We propose and evaluate confederated learning for training machine learning models to stratify the risk of several diseases among silos when data are horizontally separated by individual, vertically separated by data type, and separated by identity without patient ID matching. The confederated learning method can be intuitively understood as a distributed learning method with representation learning, generative model, imputation method and data augmentation elements.
Our confederated learning method achieves AUCROC (Area Under The Curve Receiver Operating Characteristics) of 0.787 for diabetes prediction, 0.718 for psychological disorders prediction, and 0.698 for Ischemic heart disease prediction using nationwide health insurance claims.
Our proposed confederated learning method successfully trained machine learning models on health insurance data separated by two or more dimensions.

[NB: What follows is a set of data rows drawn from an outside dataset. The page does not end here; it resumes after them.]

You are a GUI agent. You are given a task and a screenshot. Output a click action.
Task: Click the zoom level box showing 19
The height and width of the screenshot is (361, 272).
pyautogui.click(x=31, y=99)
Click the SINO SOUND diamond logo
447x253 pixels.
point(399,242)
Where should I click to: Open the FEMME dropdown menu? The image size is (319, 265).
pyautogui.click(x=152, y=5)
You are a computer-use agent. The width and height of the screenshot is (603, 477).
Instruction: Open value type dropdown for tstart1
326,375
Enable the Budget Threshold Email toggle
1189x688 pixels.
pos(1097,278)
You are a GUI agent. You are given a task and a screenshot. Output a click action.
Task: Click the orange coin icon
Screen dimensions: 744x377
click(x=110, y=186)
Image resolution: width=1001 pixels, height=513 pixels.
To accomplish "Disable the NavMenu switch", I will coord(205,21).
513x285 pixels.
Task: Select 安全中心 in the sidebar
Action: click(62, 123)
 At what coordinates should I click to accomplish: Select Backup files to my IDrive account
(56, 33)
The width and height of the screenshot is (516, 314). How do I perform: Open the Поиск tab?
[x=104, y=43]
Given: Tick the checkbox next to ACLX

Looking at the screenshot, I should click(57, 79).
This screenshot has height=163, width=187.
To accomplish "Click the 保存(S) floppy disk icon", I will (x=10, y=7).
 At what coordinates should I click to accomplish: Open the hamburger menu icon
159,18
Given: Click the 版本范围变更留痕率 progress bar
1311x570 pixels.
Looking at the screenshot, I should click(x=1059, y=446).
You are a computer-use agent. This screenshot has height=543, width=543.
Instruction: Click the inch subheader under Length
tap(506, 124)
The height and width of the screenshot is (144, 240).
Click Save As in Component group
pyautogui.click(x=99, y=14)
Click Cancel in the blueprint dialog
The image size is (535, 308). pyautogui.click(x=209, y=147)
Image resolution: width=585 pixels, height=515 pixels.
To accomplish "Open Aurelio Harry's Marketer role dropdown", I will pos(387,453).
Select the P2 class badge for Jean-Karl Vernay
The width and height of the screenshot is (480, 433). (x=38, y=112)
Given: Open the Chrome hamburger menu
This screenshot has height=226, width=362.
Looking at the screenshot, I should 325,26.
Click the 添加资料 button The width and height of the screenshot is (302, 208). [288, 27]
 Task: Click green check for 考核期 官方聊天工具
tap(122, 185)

患者的健康信息通常分散在各个孤岛中,因为它遵循医疗服务的提供方式:多个环境中的多个提供者。尽管从技术上讲,以支持快速学习医疗系统的方式整合数据进行分析是可行的,但隐私问题和监管障碍限制了为此目的进行的数据集中化。
机器学习可以在具有相同变量集但存储分离的患者数据集上以联邦方式进行。但是联邦学习无法处理给定患者的不同数据类型在不同组织之间垂直分离以及不同机构之间患者身份匹配困难的情况。我们将能够在由两个或更多维度分离的数据上进行机器学习模型训练的方法称为“联合机器学习”,我们旨在在本研究中开发这种方法。
我们提出并评估联合学习,以训练机器学习模型,在数据按个体水平分离、按数据类型垂直分离且按身份分离但无患者身份匹配的情况下,对多个孤岛中的几种疾病风险进行分层。联合学习方法可以直观地理解为一种具有表示学习、生成模型、插补方法和数据增强元素的分布式学习方法。
我们的联合学习方法在使用全国健康保险理赔数据进行糖尿病预测时,曲线下面积(AUCROC)达到0.787,心理障碍预测为0.718,缺血性心脏病预测为0.698。
我们提出的联合学习方法成功地在由两个或更多维度分离的健康保险数据上训练了机器学习模型。